Tencent releases omniweaving, a video generation model with reasoning capability
The new model uses a reasoning LLM to dramatically improve adherence to complex user prompts.
Tencent has launched OmniWeaving, a significant evolution of its video generation technology. Built upon the foundation of HunyuanVideo-1.5, the model's defining feature is the integration of a reasoning-capable Large Language Model (LLM). This architectural choice directly targets a major pain point in AI video generation: prompt adherence. By using an LLM to parse, reason about, and decompose complex user instructions, OmniWeaving aims to produce videos that more faithfully and logically reflect the creator's intent, moving beyond simple keyword matching.
Technically, OmniWeaving is a versatile multi-modal tool. It supports a wide array of generation and editing tasks, including text-to-video (t2v), image-to-video (i2v), reference video-to-video (r2v), and keyframe-based generation. This flexibility allows creators to start from various inputs—a text description, a static image, or an existing video clip—and apply edits or generate new content. The model is now available on Hugging Face, providing researchers and developers direct access to experiment with its reasoning-enhanced video synthesis capabilities.

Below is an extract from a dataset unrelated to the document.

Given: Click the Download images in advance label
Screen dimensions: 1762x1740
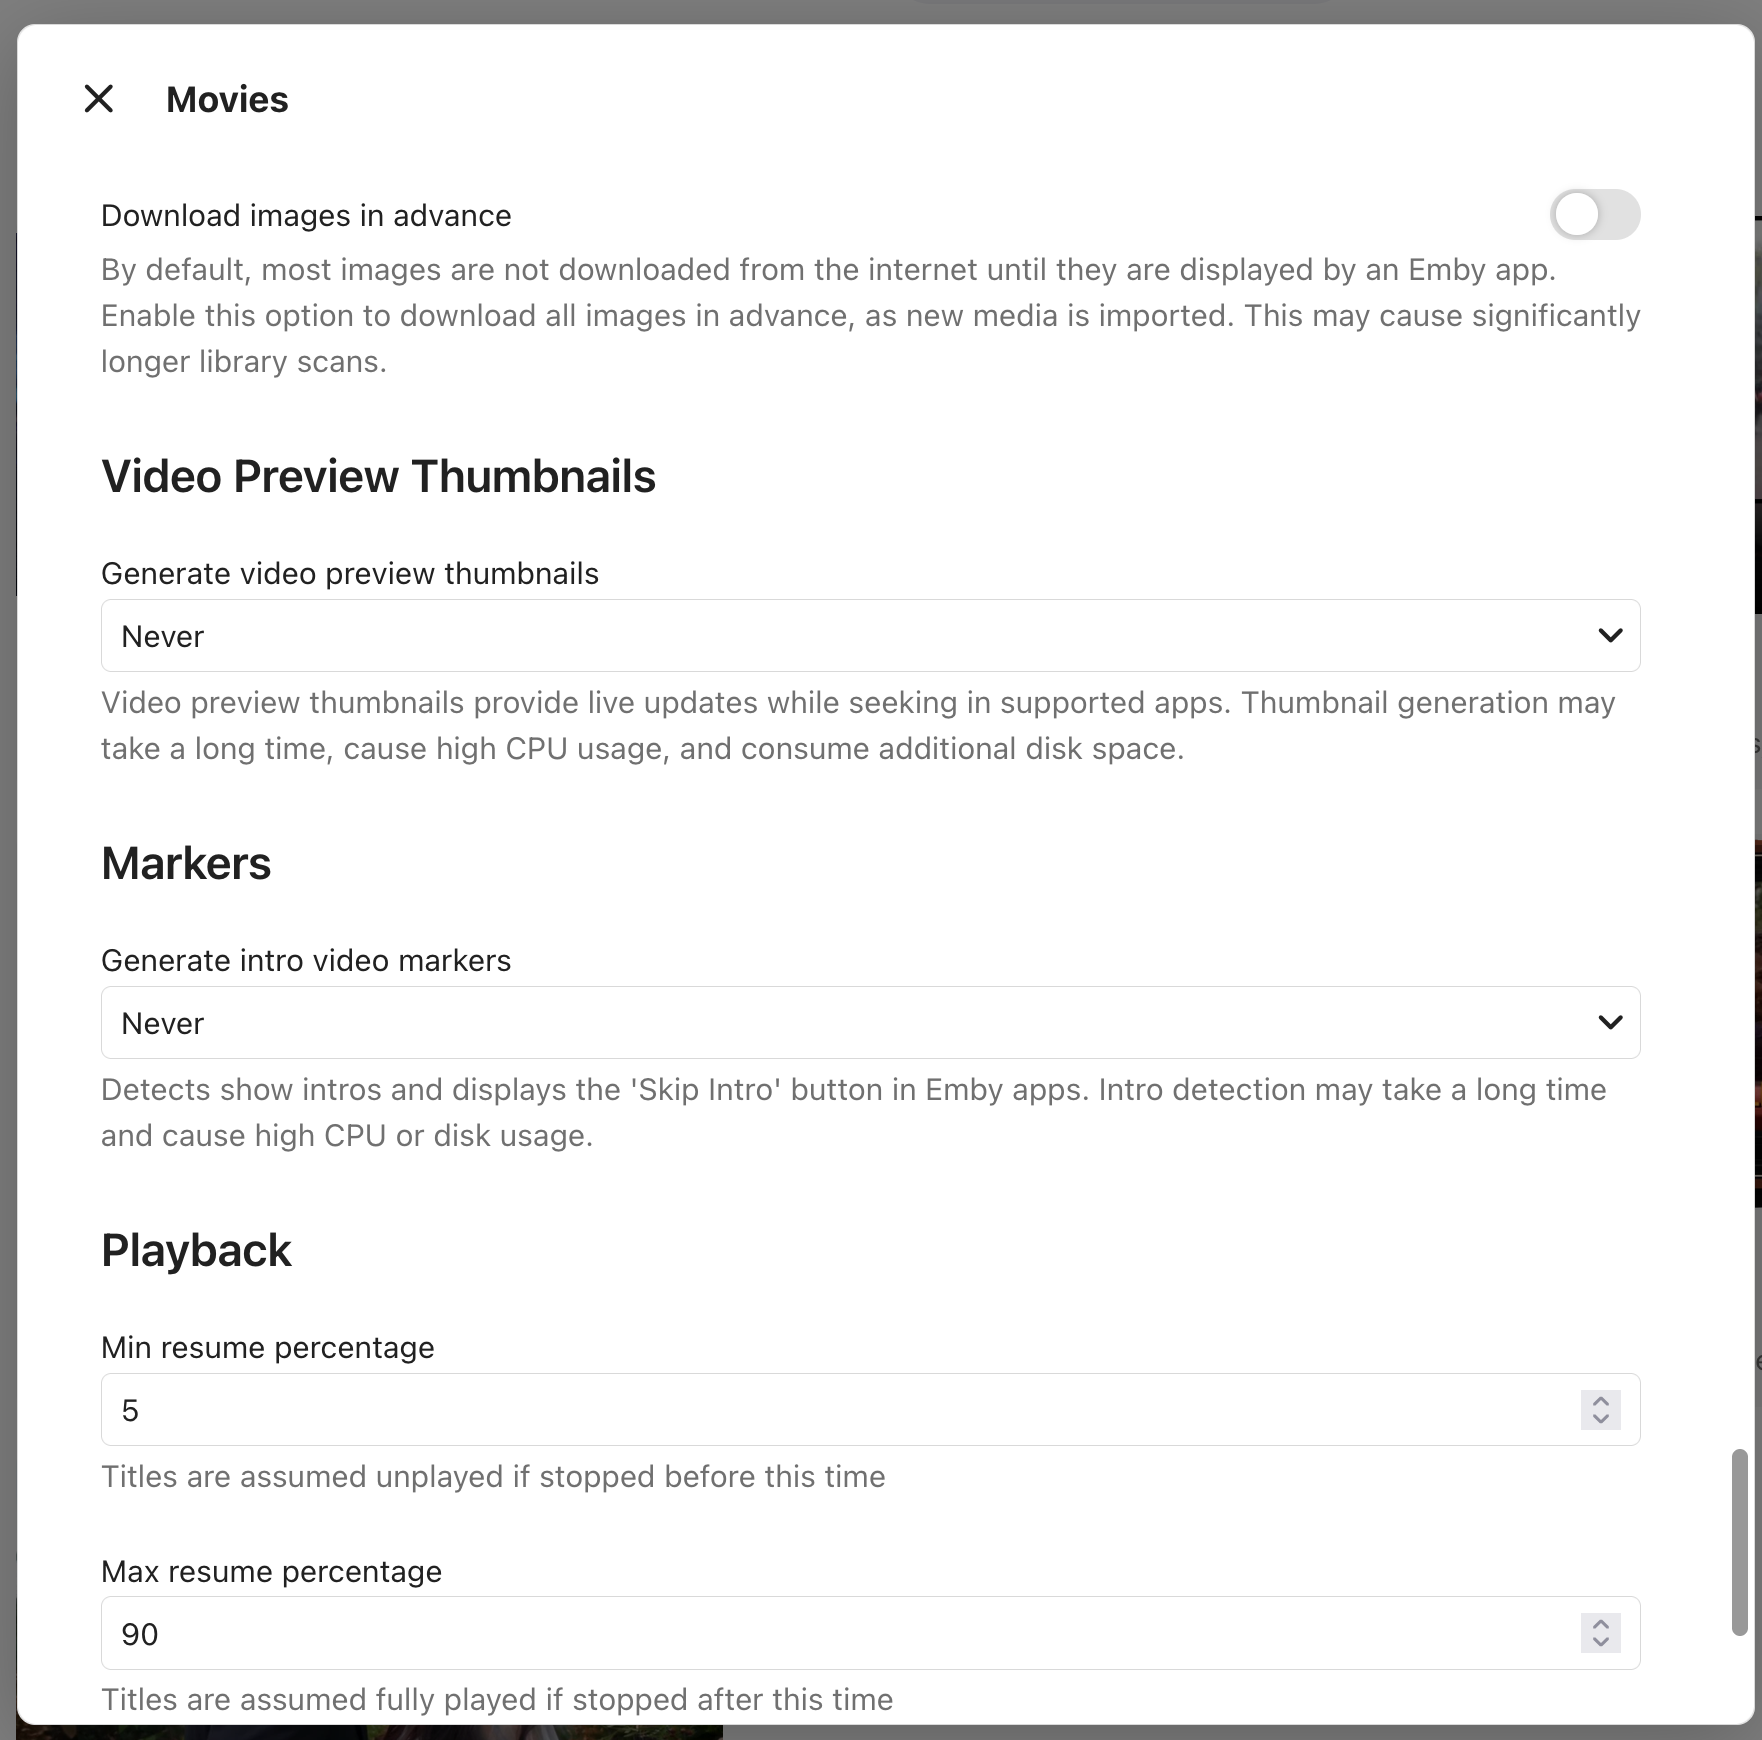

- Integrates a reasoning LLM to improve understanding and execution of complex user prompts.
- Built on the HunyuanVideo-1.5 architecture and supports t2v, i2v, v2v, and video editing.
- Publicly released on Hugging Face, enabling direct access for the developer and research community.
Why It Matters
It addresses the critical challenge of prompt fidelity in AI video, a key step towards reliable, controllable generative media.